Es gibt eine sehr hohe Bereitschaft in diesem Land, sich projektbezogen ehrenamtlich oder auf einem etwas niedrigeren Niveau zu engagieren. Es wird aber zunehmend schwerer, in den Vereinen und Verbänden, in einem sehr verrechtlichten Ehrenamt und in festen Strukturen Menschen zu finden, die dann auch die Verantwortung zum Beispiel für die Kassen von Vereinen oder für den Vorsitz mit Haftungsfragen, die dort anhängen, übernehmen. Das hat zum einen mit dem Zeitaufwand zu tun.
Sie wissen, dass wir Sozialdemokraten für das Arbeitsleben und eine Work-Life-Balance stehen und diese in der Koalition in Gänze organisieren.
Das hat aber auch damit zu tun, dass wir Menschen das Zutrauen geben und sie befähigen müssen, diese Aufgaben wahrzunehmen. Dazu wird die Landesregierung in den kommenden Jahren auch sukzessive die Qualifikation von Ehrenamtlichen verbessern wollen.
Herr Staatssekretär, die Aktion Ehrenamtskarte ist bei der Staatskanzlei angesiedelt. Können Sie mir sagen, wie viele Stellen und wie viele Personen damit ständig beschäftigt sind?
Das kann ich Ihnen nicht sagen.
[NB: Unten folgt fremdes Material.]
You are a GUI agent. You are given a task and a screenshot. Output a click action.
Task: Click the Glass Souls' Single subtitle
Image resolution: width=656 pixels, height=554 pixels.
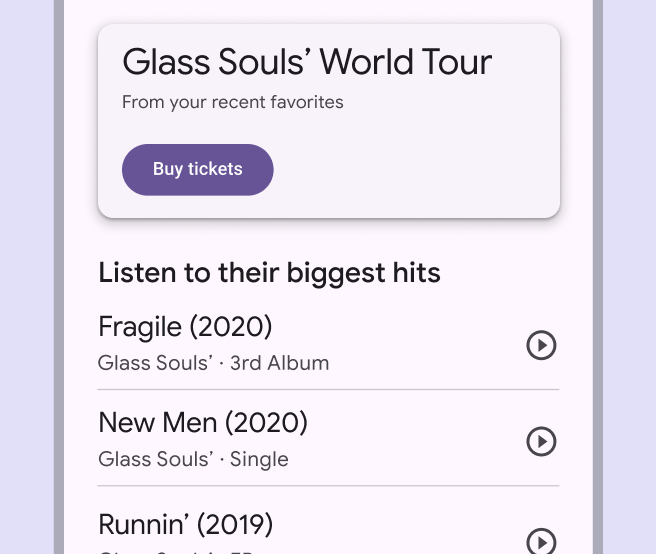193,460
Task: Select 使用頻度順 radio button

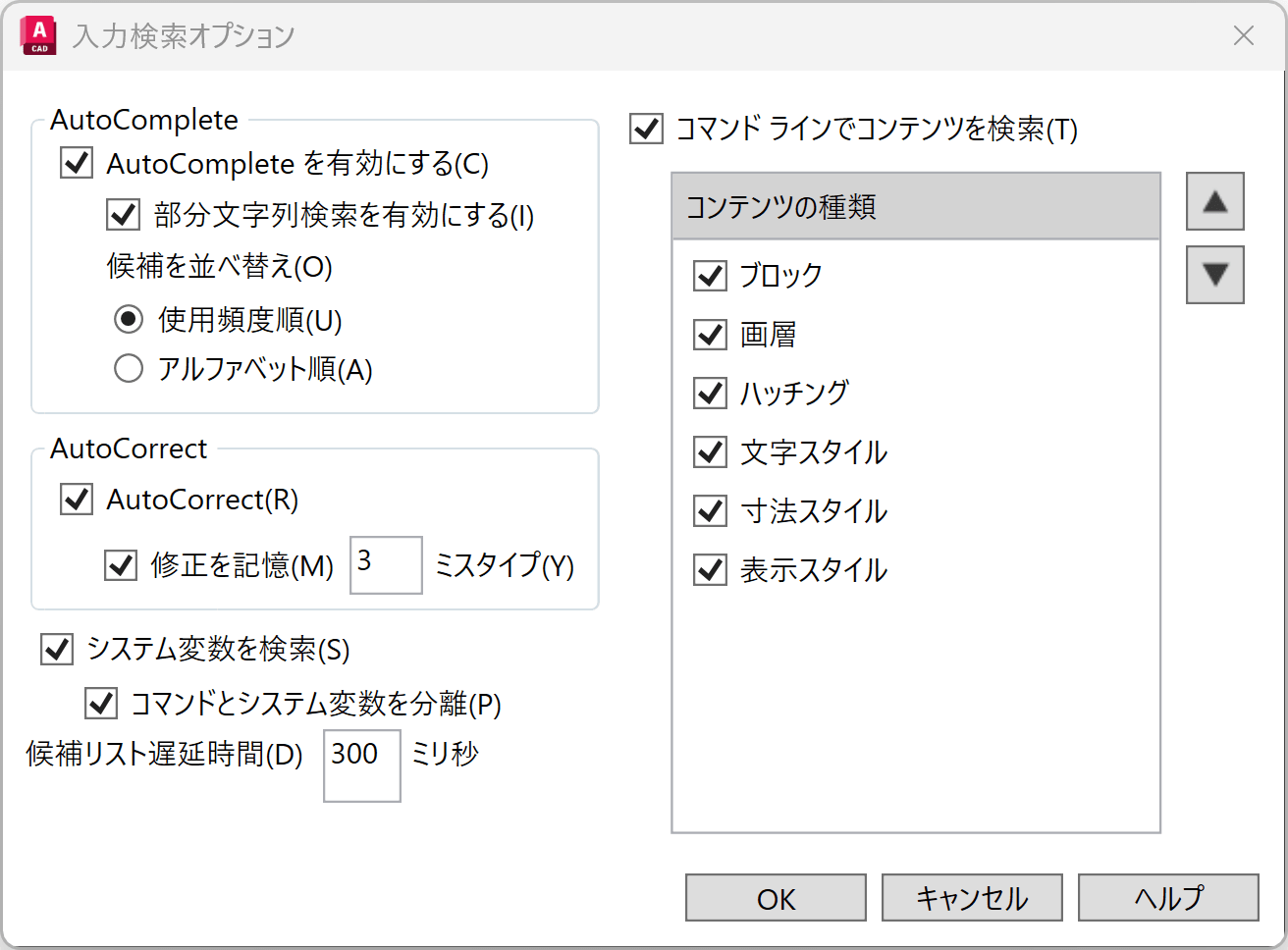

In der Staatskanzlei ist eine Leitstelle Ehrenamt und Bürgerbeteiligung angesiedelt, die ein ganz breites Aufgabenspektrum, wie die Koordinierung von ehrenamtlichem Engagement, hat und ein Ansprechpartner in zentralen Fragen ist. Zentral ist eine Mitarbeiterin mit der Ehrenamtskarte beschäftigt, aber nicht in Vollzeit, die nicht ausgelastet ist.
Die Staatskanzlei übernimmt nämlich für die Gemeinden eine Servicefunktion. Wir koordinieren – das ist für jeden auch auf den Smartphones einsehbar –, dass es alle Vergünstigungen gibt, je nachdem, wo man sich befindet. Wir stellen die Ehrenamtskarten aus, aber wir gehen nicht den Bescheinigungen nach und kontrollieren sie im Einzelfall. Wenn uns ein Verein bescheinigt, dass ein Mitglied in der geforderten Anzahl ehrenamtlich tätig ist, und die Verbandsgemeinde oder die Stadt das entsprechend weiterreicht, dann glauben wir den Vereinen und den Verbandsgemeinden.